Don't think marriage equality and seemingly unfettered freedoms have caused an entirely new set of anxieties for a generation of young gay men? After a dose of Joshua Conkel's hilarious new play, I Wanna Destroy You, you may reconsider. Set on the eve of New York City legalizing same-sex marriage in June 2011, the fastpaced, witty comedy offers an endearing portrait of a gay male couple whose relationship is on the rocks.
More than anything, the play captures the tortured feelings when New York City seems to want to crush all your hopes and dreams--and only rewards the "cunts," as one characater succinctly explains, "Otherwise the world just walks all over you."
Beau (Anthony Johnston) is turning 30, living in a shitty Bushwick apartment, and is sick of being the gay sidekick and personal assistant to Cecile (the incredibly funny Geneva Carr)--and forever poor.
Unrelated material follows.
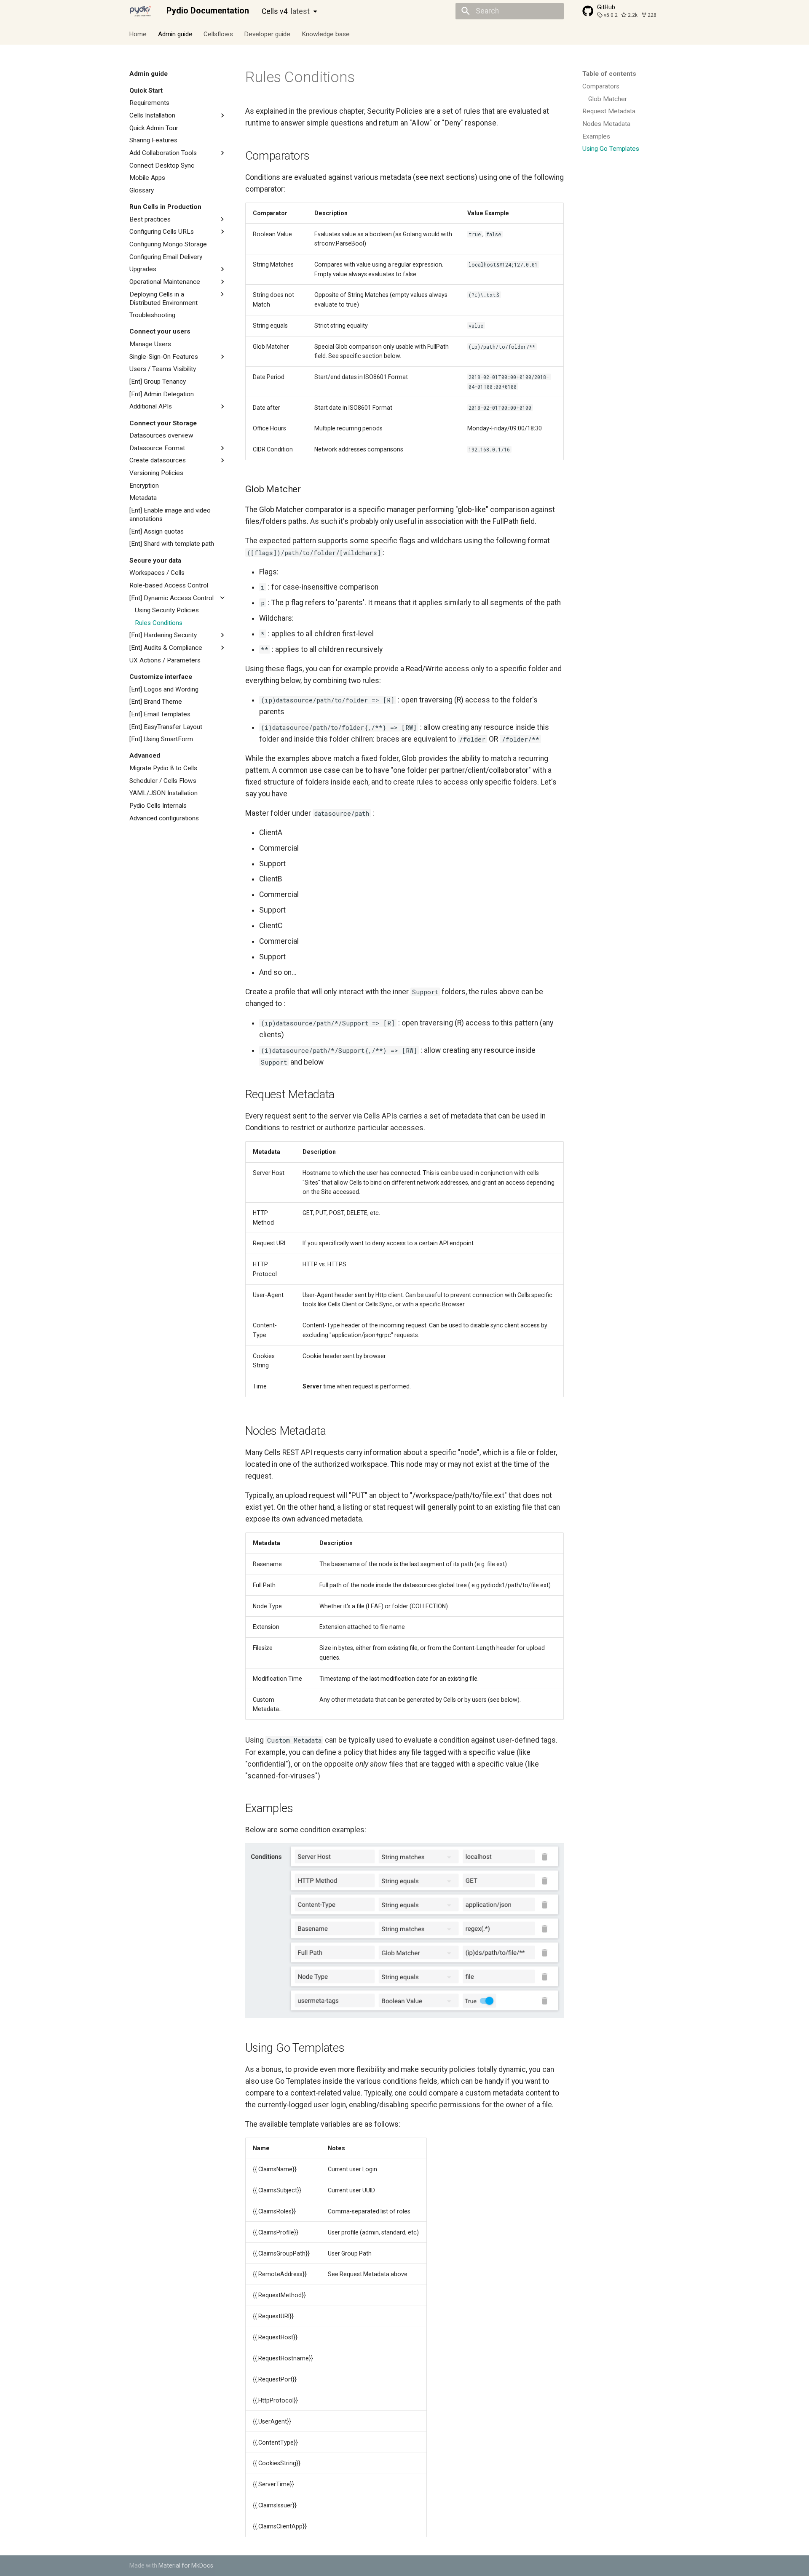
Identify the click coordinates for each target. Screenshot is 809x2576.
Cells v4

Beau's boyfriend Mick (Kieran Mulcare), who was attacked on the street and left with a facial scar, no longer connects with the city or people, preferring to watch the rats and longing to return home to Kentucky. When frenemy Daphne (Kathy Searle) reappears with her own sassy gay assistant Jim (a charming Preston Martin), then all hell breaks loose. Packed with Zeitgeist-y zingers, the extremely talented Conkel offers a disturbing peek into what it actually means to be young, gay, and barely scraping by in New York City. Just check out these choice lines that use the 'f' word--meaning, faggot--quite liberally:
"You're gonna go to the Hamptons with Cecile's skeleton friends next month and mince around for them as they shove shrimp scampi down their gaping maws, all the while pretending you're something other than what you are...Poor white trash. A faggot minstrel show to amuse them."
"You're faginizers...You exploit gay men to assuage your loneliness."
"That's because none of those sissy fags will break stuff or burn things. If they really wanted their civil rights in California they would've torched Los Angeles."
Director Dan Horrigan keeps the show's pace wickedly fast, which helps the punchy patter stay upbeat, when it could easily slip into bitterness, interpreted as a stern warning to anyone thinking they might have a chance of making it as a young creative person in the city. The final scenes involving the central couple seem like a romantic riff on Leopold and Loeb (or at least Bonnie & Clyde), but it leaves us with a warm, happy feeling--even if we know these boys will never truly be out of trouble.